• _TASK_: Copy out the entire listing word for word.

──────── EXTRACTED ENTRIES ────────

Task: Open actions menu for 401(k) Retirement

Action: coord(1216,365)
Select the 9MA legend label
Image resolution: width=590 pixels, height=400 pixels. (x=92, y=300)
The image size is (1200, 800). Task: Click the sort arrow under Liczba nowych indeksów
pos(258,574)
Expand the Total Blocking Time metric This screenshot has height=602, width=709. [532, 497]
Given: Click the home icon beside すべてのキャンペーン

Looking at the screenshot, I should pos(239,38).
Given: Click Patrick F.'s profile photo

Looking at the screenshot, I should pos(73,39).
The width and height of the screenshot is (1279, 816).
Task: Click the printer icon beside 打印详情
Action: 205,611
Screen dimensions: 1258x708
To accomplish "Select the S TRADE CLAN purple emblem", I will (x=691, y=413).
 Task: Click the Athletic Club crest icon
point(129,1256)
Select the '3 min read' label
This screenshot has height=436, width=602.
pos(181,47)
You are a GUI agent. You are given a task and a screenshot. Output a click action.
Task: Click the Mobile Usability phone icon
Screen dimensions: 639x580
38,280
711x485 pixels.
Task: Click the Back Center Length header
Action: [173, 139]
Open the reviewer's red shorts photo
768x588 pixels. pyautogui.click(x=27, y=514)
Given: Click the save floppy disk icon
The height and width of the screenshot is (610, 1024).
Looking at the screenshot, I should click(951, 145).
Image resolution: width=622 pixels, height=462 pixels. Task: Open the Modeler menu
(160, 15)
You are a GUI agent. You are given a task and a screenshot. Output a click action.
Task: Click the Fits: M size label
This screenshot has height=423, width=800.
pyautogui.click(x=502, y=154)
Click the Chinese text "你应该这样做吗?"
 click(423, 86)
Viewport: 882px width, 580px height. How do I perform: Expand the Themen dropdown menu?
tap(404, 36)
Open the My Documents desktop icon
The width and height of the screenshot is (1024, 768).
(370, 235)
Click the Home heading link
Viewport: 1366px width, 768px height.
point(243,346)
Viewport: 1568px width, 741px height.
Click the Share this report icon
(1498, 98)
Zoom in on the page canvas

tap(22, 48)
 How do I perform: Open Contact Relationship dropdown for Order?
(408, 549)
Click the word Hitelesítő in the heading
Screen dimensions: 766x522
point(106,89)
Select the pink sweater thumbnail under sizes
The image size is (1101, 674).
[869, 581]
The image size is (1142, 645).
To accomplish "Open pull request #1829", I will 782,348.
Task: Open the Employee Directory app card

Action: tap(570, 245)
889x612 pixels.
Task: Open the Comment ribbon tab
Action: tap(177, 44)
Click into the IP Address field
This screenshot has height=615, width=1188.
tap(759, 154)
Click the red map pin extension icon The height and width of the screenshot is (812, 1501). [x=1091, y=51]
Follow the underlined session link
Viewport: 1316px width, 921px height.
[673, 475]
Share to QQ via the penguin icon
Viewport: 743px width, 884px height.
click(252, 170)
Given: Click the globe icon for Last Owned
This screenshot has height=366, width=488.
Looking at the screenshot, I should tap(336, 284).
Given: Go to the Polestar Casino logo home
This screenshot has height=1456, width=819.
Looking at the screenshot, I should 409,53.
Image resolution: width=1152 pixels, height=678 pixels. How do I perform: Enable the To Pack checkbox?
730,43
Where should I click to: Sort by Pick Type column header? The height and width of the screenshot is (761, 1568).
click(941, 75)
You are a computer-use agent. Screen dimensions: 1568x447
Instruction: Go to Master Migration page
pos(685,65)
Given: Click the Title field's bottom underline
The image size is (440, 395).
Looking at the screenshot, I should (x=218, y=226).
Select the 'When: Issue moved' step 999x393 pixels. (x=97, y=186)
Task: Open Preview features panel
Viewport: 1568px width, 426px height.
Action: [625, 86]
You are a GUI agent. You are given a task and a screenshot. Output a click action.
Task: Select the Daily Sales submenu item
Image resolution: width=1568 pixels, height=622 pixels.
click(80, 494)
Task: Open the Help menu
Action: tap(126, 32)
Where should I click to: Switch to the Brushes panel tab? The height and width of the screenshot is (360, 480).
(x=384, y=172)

────────

• _TASK RESULT_:
Task: Open actions menu for 401(k) Retirement

Action: coord(1216,365)
Select the 9MA legend label
Image resolution: width=590 pixels, height=400 pixels. (x=92, y=300)
The image size is (1200, 800). Task: Click the sort arrow under Liczba nowych indeksów
pos(258,574)
Expand the Total Blocking Time metric This screenshot has height=602, width=709. [532, 497]
Given: Click the home icon beside すべてのキャンペーン

Looking at the screenshot, I should pos(239,38).
Given: Click Patrick F.'s profile photo

Looking at the screenshot, I should pos(73,39).
The width and height of the screenshot is (1279, 816).
Task: Click the printer icon beside 打印详情
Action: 205,611
Screen dimensions: 1258x708
To accomplish "Select the S TRADE CLAN purple emblem", I will (x=691, y=413).
 Task: Click the Athletic Club crest icon
point(129,1256)
Select the '3 min read' label
This screenshot has height=436, width=602.
pos(181,47)
You are a GUI agent. You are given a task and a screenshot. Output a click action.
Task: Click the Mobile Usability phone icon
Screen dimensions: 639x580
38,280
711x485 pixels.
Task: Click the Back Center Length header
Action: [173, 139]
Open the reviewer's red shorts photo
768x588 pixels. pyautogui.click(x=27, y=514)
Given: Click the save floppy disk icon
The height and width of the screenshot is (610, 1024).
Looking at the screenshot, I should click(951, 145).
Image resolution: width=622 pixels, height=462 pixels. Task: Open the Modeler menu
(160, 15)
You are a GUI agent. You are given a task and a screenshot. Output a click action.
Task: Click the Fits: M size label
This screenshot has height=423, width=800.
pyautogui.click(x=502, y=154)
Click the Chinese text "你应该这样做吗?"
 click(423, 86)
Viewport: 882px width, 580px height. How do I perform: Expand the Themen dropdown menu?
tap(404, 36)
Open the My Documents desktop icon
The width and height of the screenshot is (1024, 768).
(370, 235)
Click the Home heading link
Viewport: 1366px width, 768px height.
point(243,346)
Viewport: 1568px width, 741px height.
Click the Share this report icon
(1498, 98)
Zoom in on the page canvas

tap(22, 48)
 How do I perform: Open Contact Relationship dropdown for Order?
(408, 549)
Click the word Hitelesítő in the heading
Screen dimensions: 766x522
point(106,89)
Select the pink sweater thumbnail under sizes
The image size is (1101, 674).
[869, 581]
The image size is (1142, 645).
To accomplish "Open pull request #1829", I will 782,348.
Task: Open the Employee Directory app card

Action: tap(570, 245)
889x612 pixels.
Task: Open the Comment ribbon tab
Action: tap(177, 44)
Click into the IP Address field
This screenshot has height=615, width=1188.
tap(759, 154)
Click the red map pin extension icon The height and width of the screenshot is (812, 1501). [x=1091, y=51]
Follow the underlined session link
Viewport: 1316px width, 921px height.
[673, 475]
Share to QQ via the penguin icon
Viewport: 743px width, 884px height.
click(252, 170)
Given: Click the globe icon for Last Owned
This screenshot has height=366, width=488.
Looking at the screenshot, I should tap(336, 284).
Given: Go to the Polestar Casino logo home
This screenshot has height=1456, width=819.
Looking at the screenshot, I should 409,53.
Image resolution: width=1152 pixels, height=678 pixels. How do I perform: Enable the To Pack checkbox?
730,43
Where should I click to: Sort by Pick Type column header? The height and width of the screenshot is (761, 1568).
click(941, 75)
You are a computer-use agent. Screen dimensions: 1568x447
Instruction: Go to Master Migration page
pos(685,65)
Given: Click the Title field's bottom underline
The image size is (440, 395).
Looking at the screenshot, I should (x=218, y=226).
Select the 'When: Issue moved' step 999x393 pixels. (x=97, y=186)
Task: Open Preview features panel
Viewport: 1568px width, 426px height.
Action: [625, 86]
You are a GUI agent. You are given a task and a screenshot. Output a click action.
Task: Select the Daily Sales submenu item
Image resolution: width=1568 pixels, height=622 pixels.
click(80, 494)
Task: Open the Help menu
Action: tap(126, 32)
Where should I click to: Switch to the Brushes panel tab? The height and width of the screenshot is (360, 480).
(x=384, y=172)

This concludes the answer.